I have this simple JSON file:
{"adas":{"parkAssist":{"rear":{"alarm":false,"muted":false},"front":{"alarm":false,"muted":false}},"lane":{"keepAssist":{"right":false,"left":false}}}}
But when I'm trying to read it like this:
spark.read.option("inferSchema", "true") \
.option("multiline", "true") \
.json(///myfile.json) \
.first() \
.asDict()
I get:
{"adas":{"parkAssist":{"rear":{"alarm":false,"muted":false},"front":{"alarm":false,"muted":false}},"lane":{"keepAssist":{"alarm":false,"muted":false}}}}
Which is wrong because adas_lane_keepAssist
arguments are not correct.
If in source JSON I change one of the adas_lane_keepAssist
arguments to "true", then the mapping is correct...

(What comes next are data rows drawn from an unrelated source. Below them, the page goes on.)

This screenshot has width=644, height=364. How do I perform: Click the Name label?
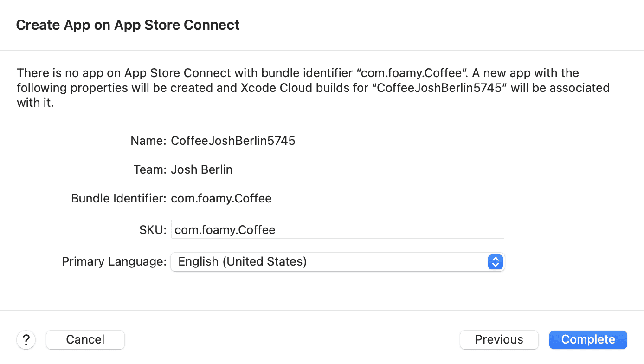coord(148,141)
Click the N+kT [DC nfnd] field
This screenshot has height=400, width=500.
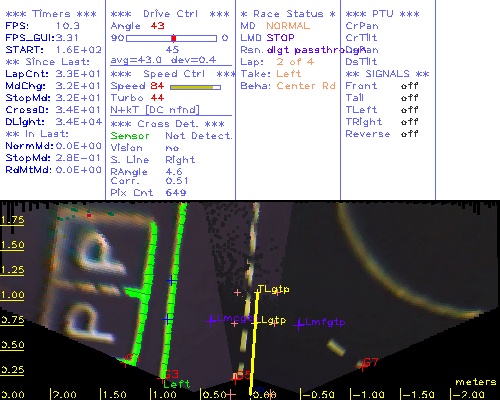155,110
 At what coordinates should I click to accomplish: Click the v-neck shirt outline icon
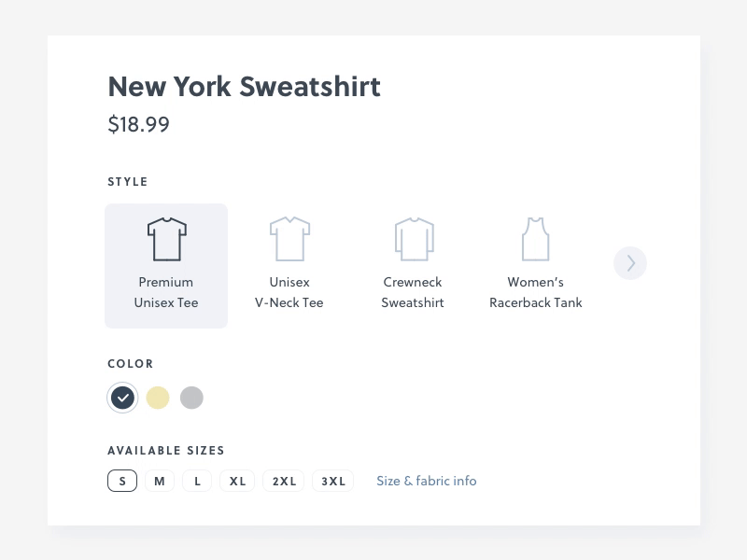[289, 238]
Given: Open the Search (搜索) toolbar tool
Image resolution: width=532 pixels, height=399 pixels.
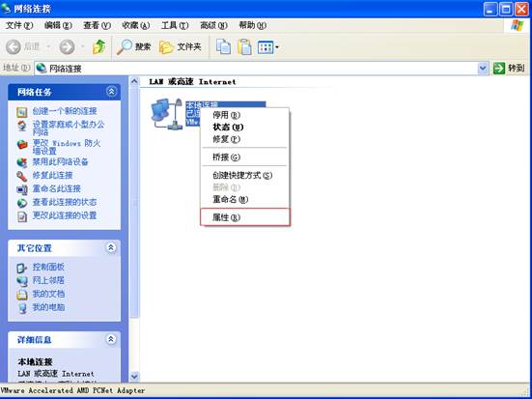Looking at the screenshot, I should pos(133,47).
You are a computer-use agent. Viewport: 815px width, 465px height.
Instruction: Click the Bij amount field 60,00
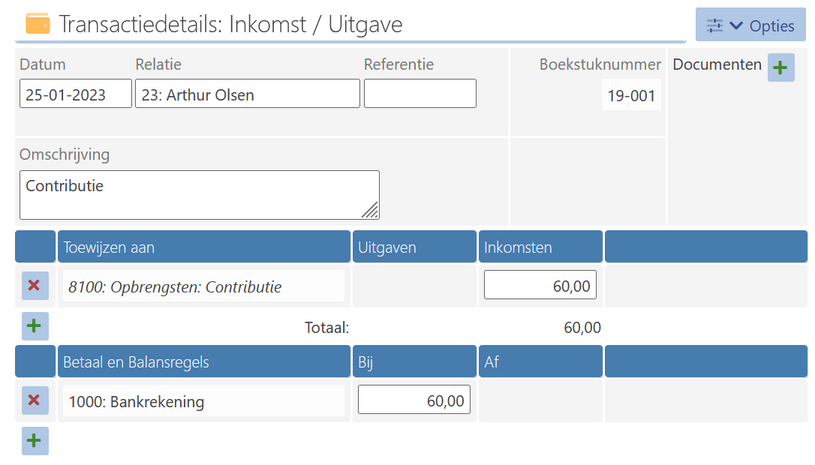tap(414, 401)
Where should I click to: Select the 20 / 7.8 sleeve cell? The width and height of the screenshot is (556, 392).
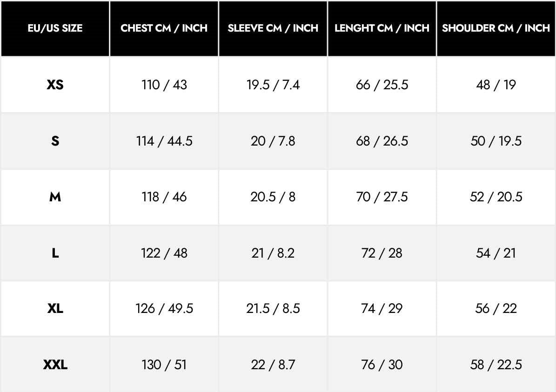[273, 141]
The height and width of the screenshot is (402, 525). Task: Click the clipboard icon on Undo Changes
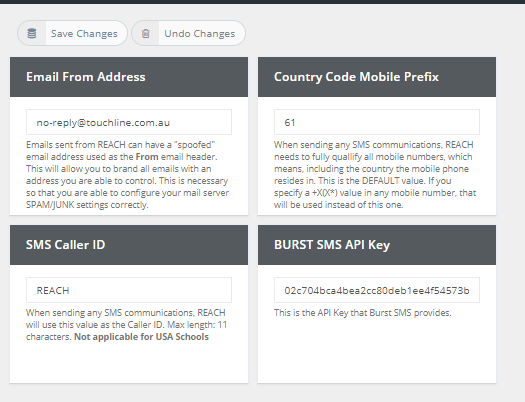coord(146,33)
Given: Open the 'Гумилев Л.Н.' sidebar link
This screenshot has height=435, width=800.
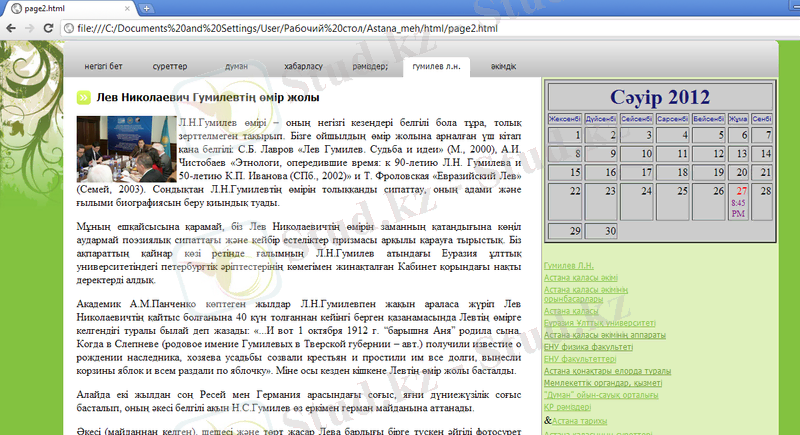Looking at the screenshot, I should click(x=568, y=266).
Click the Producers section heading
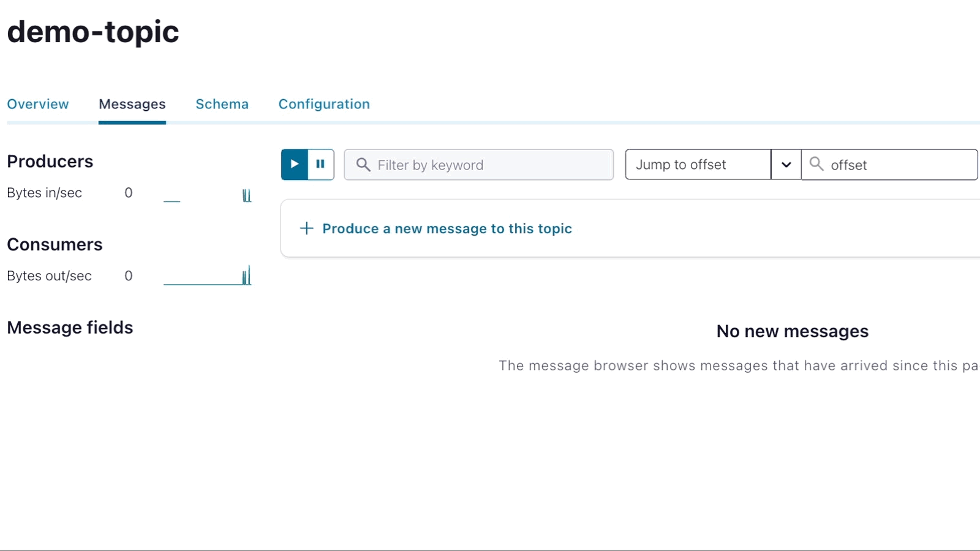980x551 pixels. (50, 162)
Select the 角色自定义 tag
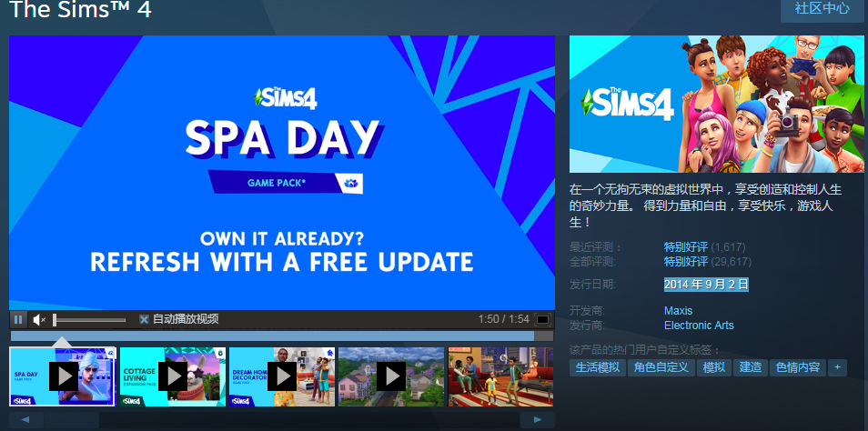Screen dimensions: 868x431 point(661,367)
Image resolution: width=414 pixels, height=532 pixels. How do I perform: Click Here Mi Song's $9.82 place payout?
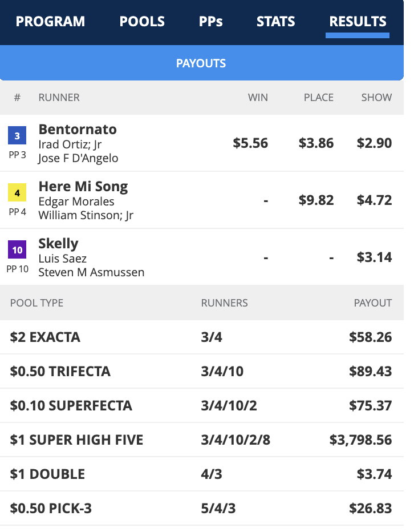[316, 200]
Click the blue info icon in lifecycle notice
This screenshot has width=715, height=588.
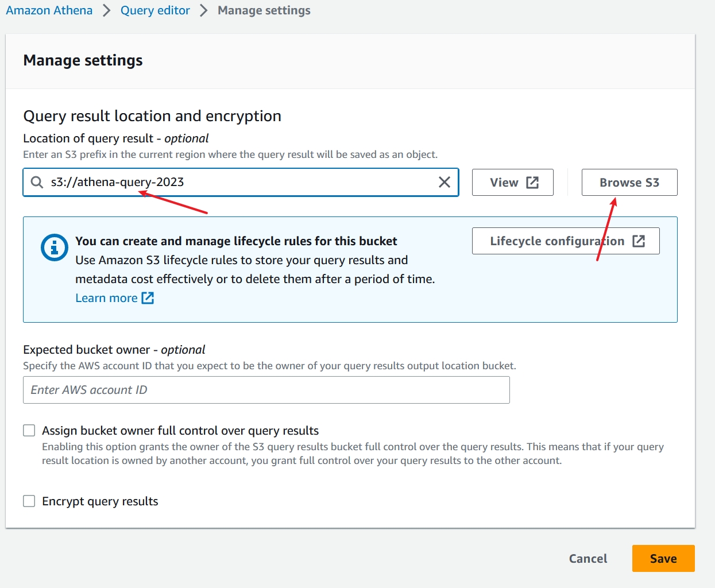tap(55, 247)
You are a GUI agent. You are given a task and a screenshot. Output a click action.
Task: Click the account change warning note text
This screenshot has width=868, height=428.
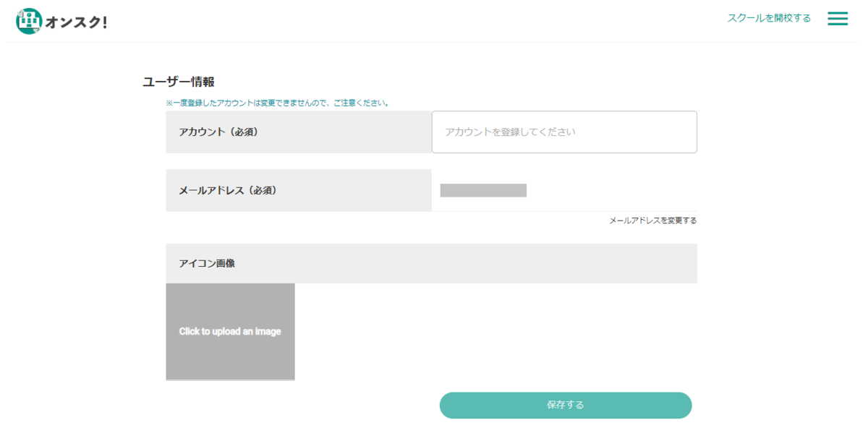pos(278,103)

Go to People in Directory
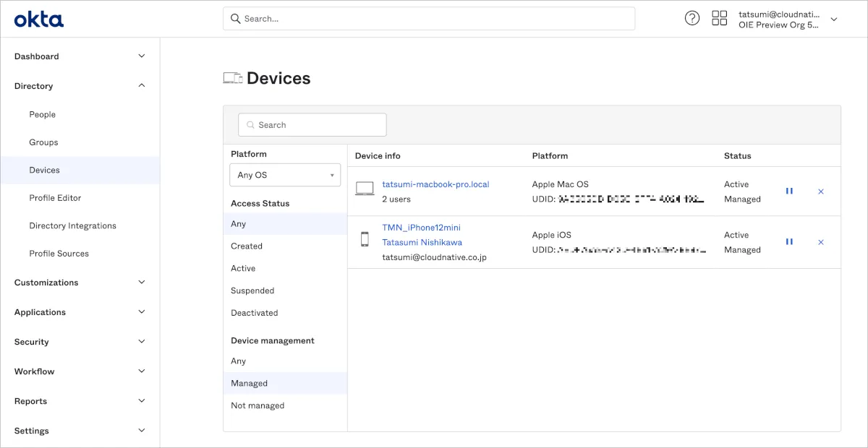click(x=42, y=114)
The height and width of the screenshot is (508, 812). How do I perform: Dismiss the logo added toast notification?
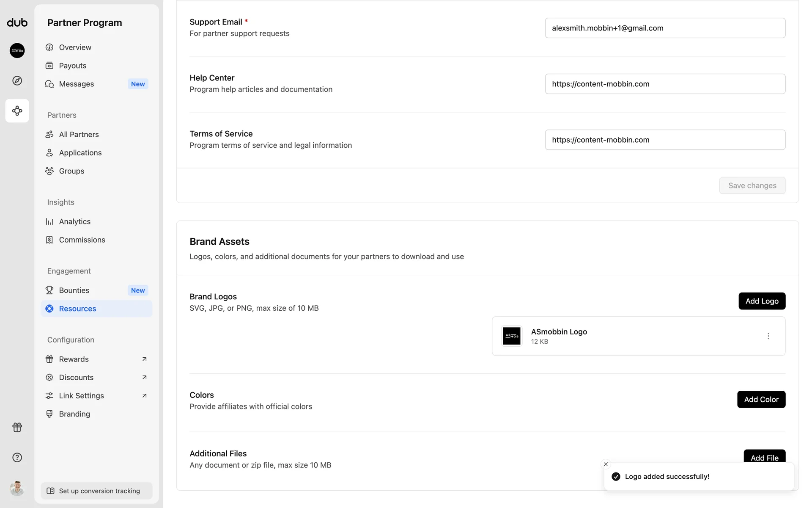click(x=606, y=464)
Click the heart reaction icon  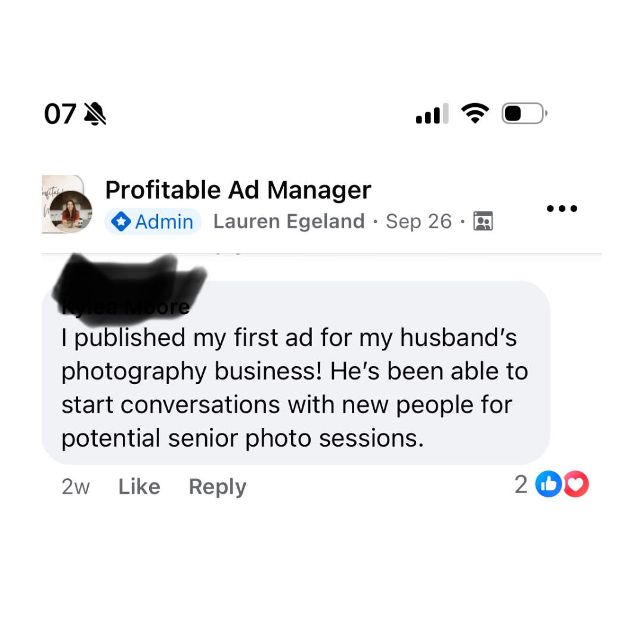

I also thought that maybe it's inferSchema
the root of the problem, so I've made a custom_schema:
custom_schema = StructType([
StructField("adas",StructType([
StructField("parkAssist",StructType([
StructField("rear",StructType([
StructField("alarm",BooleanType(),True),
StructField("muted",BooleanType(),True)
])),
StructField("front",StructType([
StructField("alarm",BooleanType(),True),
StructField("muted",BooleanType(),True)
]))
])),
StructField("lane",StructType([
StructField("keepAssist",StructType([
StructField("right",BooleanType(),True),
StructField("left",BooleanType(),True)
]))
]))
]))
])
and read it like this:
spark.read.schema(custom_schema) \
.option("multiline", "true") \
.json(///myfile.json) \
.first() \
.asDict()
And I get the same wrong result:
{"adas":{"parkAssist":{"rear":{"alarm":false,"muted":false},"front":{"alarm":false,"muted":false}},"lane":{"keepAssist":{"alarm":false,"muted":false}}}}
The funny thing is if I change the order in my custom_shema
like this:
custom_schema = StructType([
StructField("adas",StructType([
StructField("lane",StructType([
StructField("keepAssist",StructType([
StructField("right",BooleanType(),True),
StructField("left",BooleanType(),True)
]))
])),
StructField("parkAssist",StructType([
StructField("rear",StructType([
StructField("alarm",BooleanType(),True),
StructField("muted",BooleanType(),True)
])),
StructField("front",StructType([
StructField("alarm",BooleanType(),True),
StructField("muted",BooleanType(),True)
]))
]))
]))
])
Now every argument of adas_parkAssist_front/left
is wrong:
{"adas":{"lane":{"keepAssist":{"right":false,"left":false}}, "parkAssist":{"rear":{"right":false,"left":false},"front":{"right":false,"left":false}}}}
Is this a limitation of PySpark?